Report #79727
[bug\_fix] Subsequent builds take a long time because package installation steps \(e.g., npm install, pip install\) are re-run even if only source code changed.
Reorder the Dockerfile to copy dependency manifests \(e.g., package.json, requirements.txt\) first, run the package installation step, and then copy the rest of the source code. Use \`COPY --chown\` instead of a separate \`RUN chown -R\`.
Journey Context:
A developer notices their CI builds are painfully slow. They assume Docker caching is broken because \`npm install\` runs on every push. They dive into clearing the cache, adding \`--no-cache\` to test, and reading about BuildKit cache mounts. The real issue is layer cache invalidation.
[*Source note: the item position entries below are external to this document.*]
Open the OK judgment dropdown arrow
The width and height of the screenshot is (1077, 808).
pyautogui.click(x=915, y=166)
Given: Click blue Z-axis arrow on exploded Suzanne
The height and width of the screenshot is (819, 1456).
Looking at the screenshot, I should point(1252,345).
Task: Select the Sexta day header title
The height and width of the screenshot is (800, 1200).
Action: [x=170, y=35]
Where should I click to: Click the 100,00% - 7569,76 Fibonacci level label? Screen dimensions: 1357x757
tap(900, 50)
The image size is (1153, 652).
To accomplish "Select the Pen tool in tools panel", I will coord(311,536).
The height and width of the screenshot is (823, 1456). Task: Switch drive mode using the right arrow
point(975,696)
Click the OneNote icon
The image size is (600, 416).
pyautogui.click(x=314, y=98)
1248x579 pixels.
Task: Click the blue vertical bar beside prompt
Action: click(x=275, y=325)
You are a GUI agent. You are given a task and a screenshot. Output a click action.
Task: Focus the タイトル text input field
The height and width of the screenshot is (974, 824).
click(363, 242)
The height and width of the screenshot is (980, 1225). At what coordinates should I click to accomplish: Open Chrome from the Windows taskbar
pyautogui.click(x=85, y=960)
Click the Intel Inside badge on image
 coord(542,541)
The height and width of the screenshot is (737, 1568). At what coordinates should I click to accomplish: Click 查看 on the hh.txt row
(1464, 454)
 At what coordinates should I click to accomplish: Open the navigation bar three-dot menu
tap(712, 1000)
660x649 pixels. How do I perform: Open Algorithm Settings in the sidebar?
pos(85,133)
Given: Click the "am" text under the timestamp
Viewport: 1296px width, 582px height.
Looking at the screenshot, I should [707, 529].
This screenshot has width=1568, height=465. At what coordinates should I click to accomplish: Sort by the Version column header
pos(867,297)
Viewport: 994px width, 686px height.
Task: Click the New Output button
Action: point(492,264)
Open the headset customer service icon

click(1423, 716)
Their Dockerfile has \`COPY . .\` followed by \`RUN npm install\` and then \`RUN chown -R node:node /app\`. Because \`COPY . .\` includes the frequently changing source code, it invalidates the layer cache for that step and all subsequent steps, including \`npm install\`. By splitting the copy—copying only \`package.json\` and \`package-lock.json\` first, running \`npm install\`, and then copying the source code—the expensive installation layer is only invalidated when dependencies actually change. Furthermore, replacing \`RUN chown -R\` with \`COPY --chown=node:node . .\` applies permissions during the copy operation, saving an entire redundant layer and preventing unnecessary cache invalidation.
⚠ Workarounds are unverified - always check before running. Confirmations show what worked for others, not a safety guarantee.